The FCO said: "We have been alerted to large numbers of jellyfish in the Mediterranean this summer, especially in a number of key holiday destinations for UK tourists. We have updated our travel advice for a number of Mediterranean countries to reflect this issue."
Up to 150,000 people are treated for jellyfish stings in the Mediterranean each year. The worst-hit coastlines this summer have been in Greece, Spain, Sardinia, Sicily, Malta, Israel and Lebanon. The FCO recommends that swimmers speak to local authorities and follow their advice on where and when to swim.
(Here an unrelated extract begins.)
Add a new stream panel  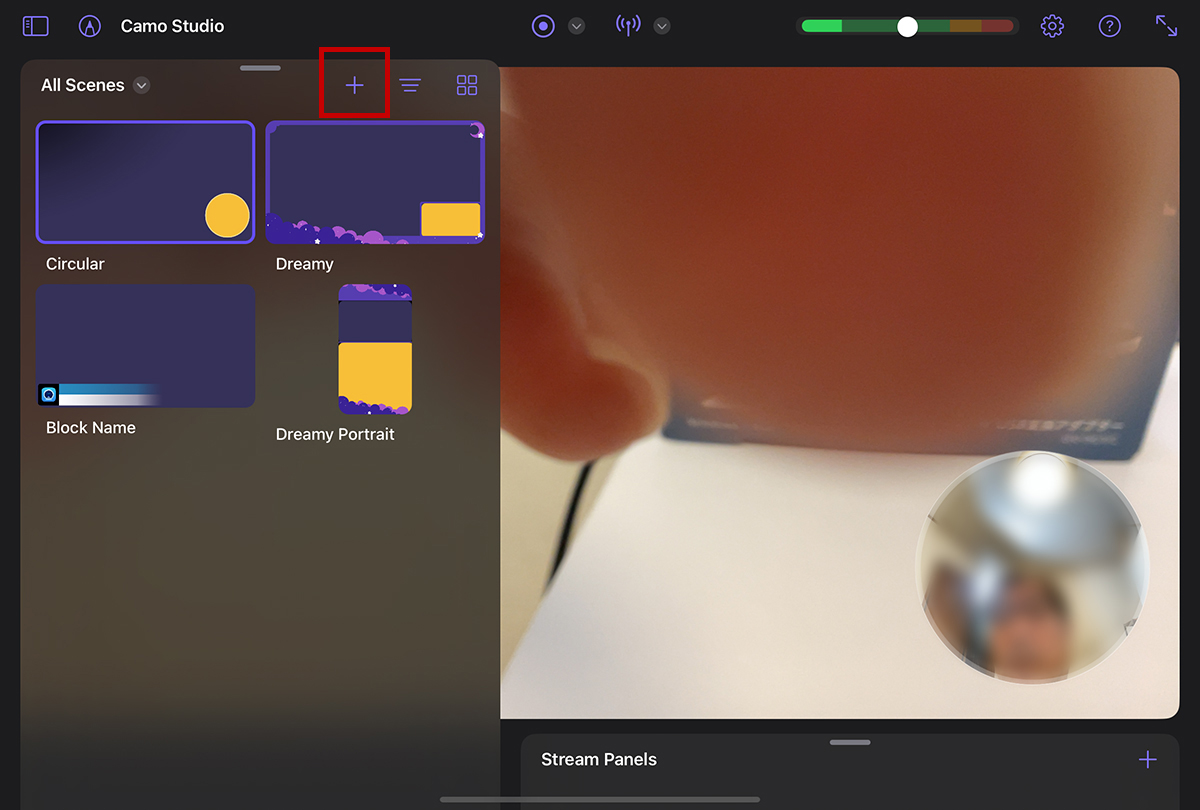[1147, 760]
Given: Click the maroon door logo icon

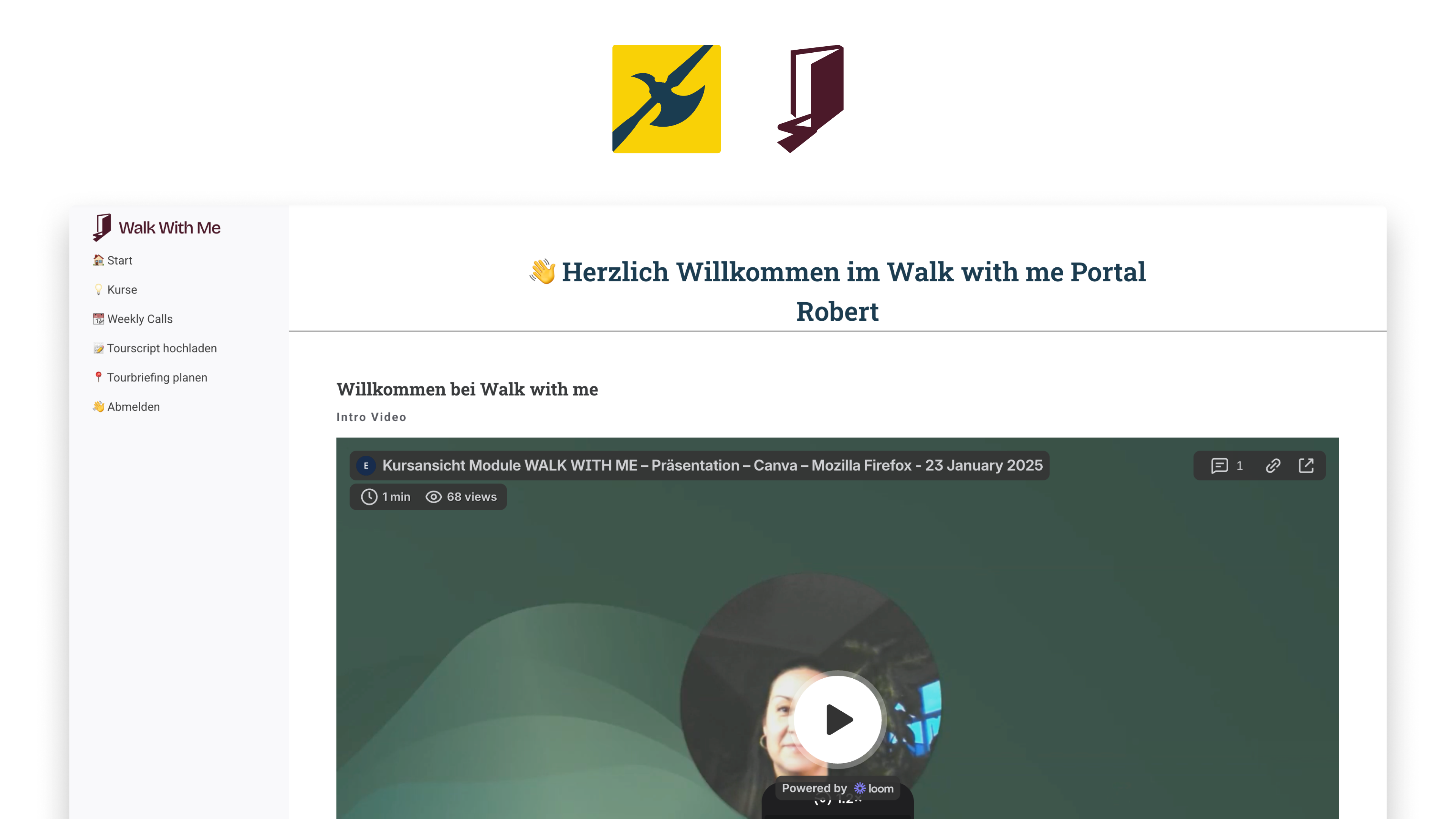Looking at the screenshot, I should click(x=811, y=99).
Barcelona Institute of Marine Sciences researcher Josep MarÃa Gili told the Guardian in June that jellyfish represented a growing problem, both in the Mediterranean and across the world.
Climate change and over-fishing have been linked to the rise in numbers. Natural predators of the jellies, such as the ocean sunfish, have been declining in one of the most heavily exploited bodies of water on Earth.
Mediterranean JellyRisk programme co-ordianor Stefano Piraino told the BBC : "We are overfishing the oceans, which means we are catching all the big fish so the fish population is being reduced and we eliminate competitors and leave more food for the jellyfish."
The problem is further compounded by jellyfish feeding on the larvae of fish species. Scientists believe that human interventions that change the shape of the coastline and affect currents could also provide ideal breeding zones that encourage blooms.
There are no deadly jellyfish in the Mediterranean, but there are a number whose stings can cause pain and mild reactions. The mauve stinger (Pelagia noctiluca), which has been detected in vast swarms off the coast of Spain, can cause pain, burning, nausea and muscle cramps.